Let’s start with the endings themselves.
The 7 Types of Story Endings
1. The Resolved Ending
A resolved ending is exactly what it sounds like: everything gets tied up. Every major question is answered, every plot thread is closed, and the reader is left with no lingering uncertainty about what happened to the characters. There’s nothing more to tell because the story has genuinely finished.
This is the most common ending in fiction, and it’s been the dominant form since long before Aristotle was analyzing Greek tragedy. When people describe a book as “satisfying,” they often mean it gave them a resolved ending.
What’s worth understanding is that “resolved” doesn’t mean “happy.” It means final. The story can end in tragedy, loss, or quiet devastation — as long as the reader understands that this is where things land. Pride and Prejudice ends with Darcy and Elizabeth married, and the Bennet household settled. But Shakespeare’s King Lear also has a resolved ending — it’s just a catastrophic one, with nearly everyone dead and the few survivors standing in the rubble. Both are fully resolved. Only one is cheerful.
A quick example: At the end of The Hunger Games trilogy, Katniss settles into a quiet life in District 12 with Peeta and their children. Every thread from three books — the revolution, the trauma, the relationships — is addressed. Collins even gives us a final reflection on how Katniss has learned to live with what she’s carried.
Why might you use this ending? If your story is built around a central question or conflict that readers have been tracking since page one, they deserve an answer. Resolved endings are the right choice when you’ve made explicit promises — through your premise, your genre, or your character’s goal — that your reader has been waiting to see fulfilled.
2. The Unresolved Ending (Cliffhanger)
An unresolved ending leaves more questions open than it closes. The story stops rather than finishes, often on a moment of tension, a new revelation, or a decision whose outcome we never see. At its most dramatic, this is what we call a cliffhanger.

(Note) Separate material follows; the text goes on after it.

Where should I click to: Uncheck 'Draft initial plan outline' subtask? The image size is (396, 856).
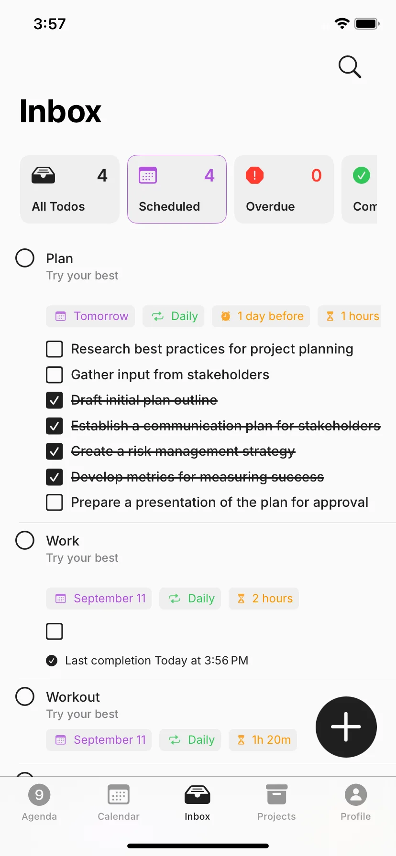[x=55, y=400]
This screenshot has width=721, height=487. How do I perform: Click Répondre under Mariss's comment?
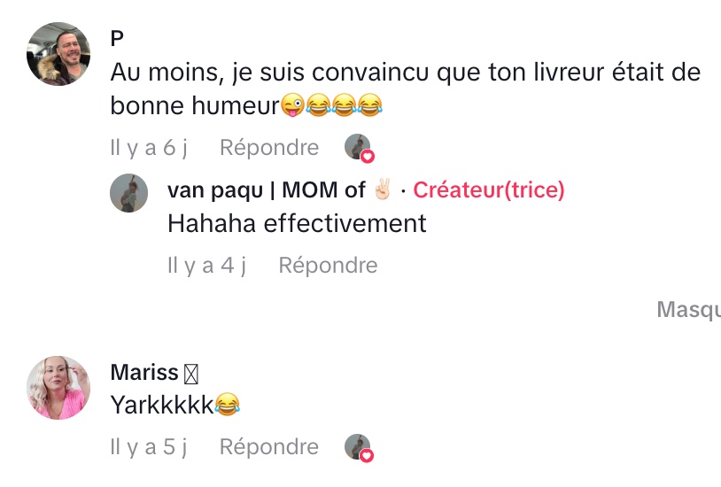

Done badly, this ending is simply frustrating. Readers feel cheated, like they’ve been handed an incomplete product. But done well, an unresolved ending can be electrifying — it respects the reader’s imagination, invites them to carry the story forward themselves, and creates a lingering emotional presence that a tidy conclusion might actually kill.
The practical use case for this ending is a series. If you’re writing books two or three in a sequence, an unresolved ending does essential structural work: it creates forward momentum and gives readers a reason to come back. J.K. Rowling used this masterfully in Harry Potter and the Half-Blood Prince, which ends with Dumbledore dead, a Horcrux revealed to be fake, and Harry embarking on a mission whose outcome is entirely unclear. The story doesn’t conclude — it propels.
A quick example: At the close of The Half-Blood Prince, Harry learns that the locket they risked everything to retrieve is a counterfeit. The real Horcrux is somewhere out there, taken by someone who signed themselves only “R.A.B.” The book ends not with resolution but with a new and more urgent problem.
Why might you use this ending? Use it deliberately, not by default. If you have a sequel planned and a natural break point in your narrative, an unresolved ending is a powerful tool. But if your book is standalone, leaving questions unanswered isn’t a stylistic choice — it’s a structural problem. Know the difference.
3. The Circular Ending
A circular ending, sometimes called a tied ending or a full-circle ending, brings the story back to where it started. The final scene echoes the opening — the same location, the same image, sometimes even the same words — but with a crucial difference: the character who returns is not the same person who left.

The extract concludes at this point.